AbbVie’s thicket of patents protecting its megablockbuster Humira has deterred potential challengers Amgen, Samsung Bioepis and most recently Mylan, each of which struck settlements with AbbVie to delay their biosimilar challenges in the U.S.
It’s not just litigation that blocked many biosim competitions, Gottlieb said the agency is seeing drugmakers “thwart competition by dangling big rebates to lock up payers in multiyear contracts right on the eve of biosimilar entry.”
Gottlieb made the remark as the agency released its much-anticipated Biosimilars Action Plan (BAP). Although neither patent litigation nor payer contract falls within the FDA’s jurisdiction, the agency has its own 11-pronged plan to help enliven the stagnant biosimilar market.

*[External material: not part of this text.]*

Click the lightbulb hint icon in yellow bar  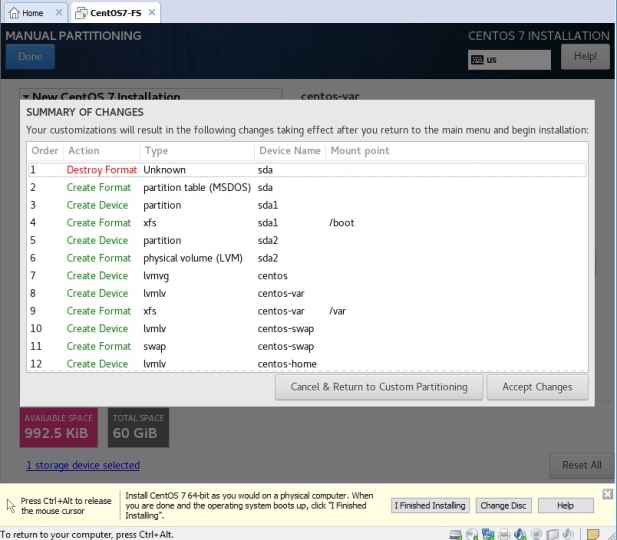[11, 505]
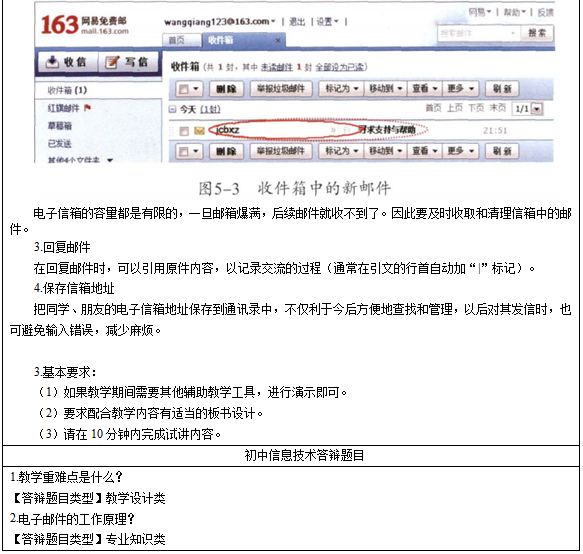This screenshot has width=583, height=554.
Task: Open the 设置 menu
Action: pos(327,22)
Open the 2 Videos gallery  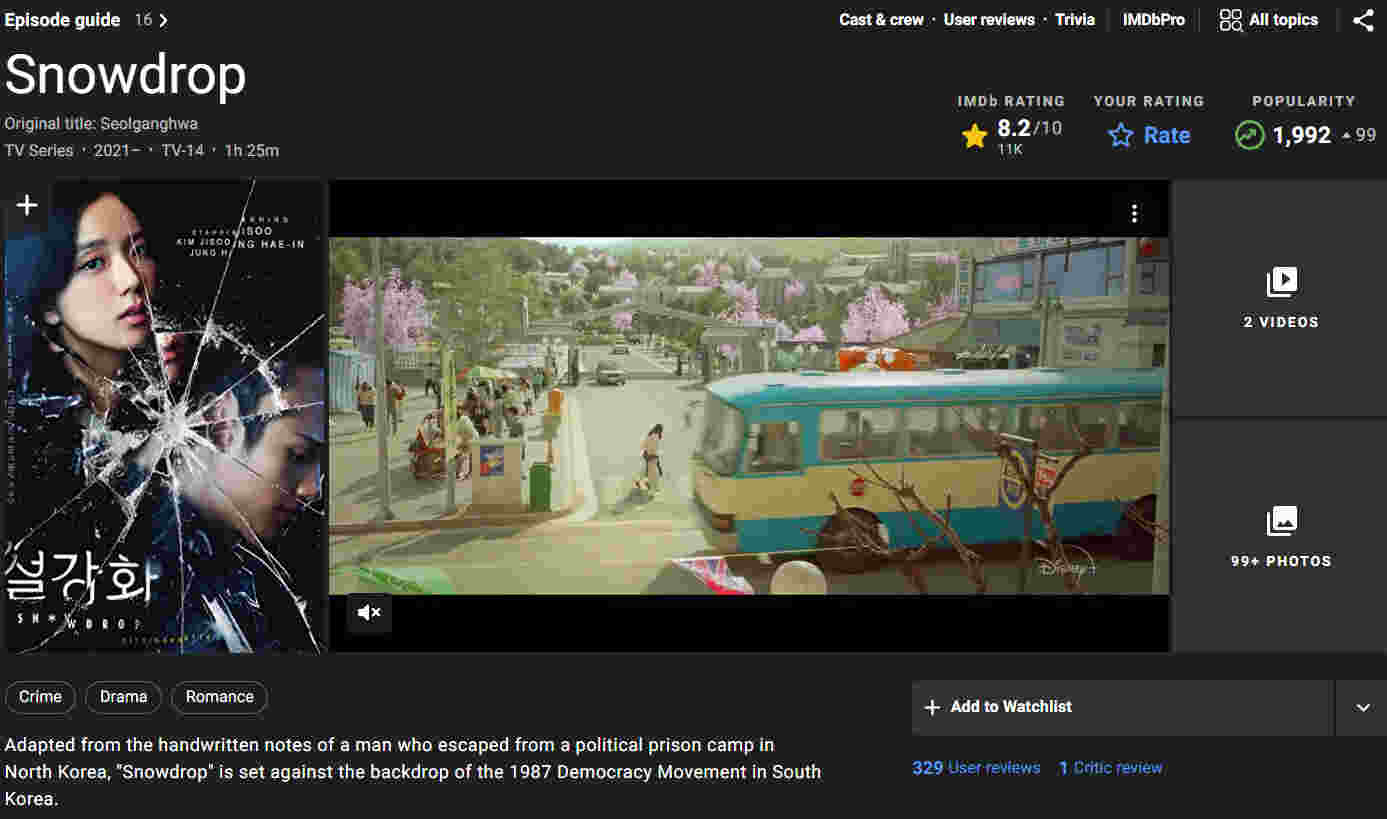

Four measures Gottlieb highlighted in his speech include increasing efficiency of biosimilar and interchangeable product reviewing process and policy clarity, as well as communicating with patients, physicians and payers to improve understanding of biosimilars. The agency is also establishing a new Office of Therapeutic Biologics and Biosimilars to improve coordination under the Biosimilar User Fee Act.
Credit Suisse analysts noted in a memo to investors Wednesday that the BAP didn’t provide more details on the development of interchangeable biosimilars. Currently, generics are widely “interchangeable” or seen as equivalents with brand-name drugs, but biosimilars approved by the FDA are deemed “highly similar,” meaning they are expected to produce the same clinical result. Deeming the interchangeable would make acceptance faster.
In his speech, Gottlieb also stressed that the FDA can’t do it alone, requesting public and private partners to “align reimbursement and formulary design to encourage appropriate biosimilar adoption.” For one part, Gottlieb said it is working with the Federal Trade Commission to address anticompetitive behavior.
Credit Suisse analysts figured it could lead to greater scrutiny on Johnson & Johnson’s volume-based discount to protect Remicade and AbbVie’s settlements to delay Humira biosimilar launches.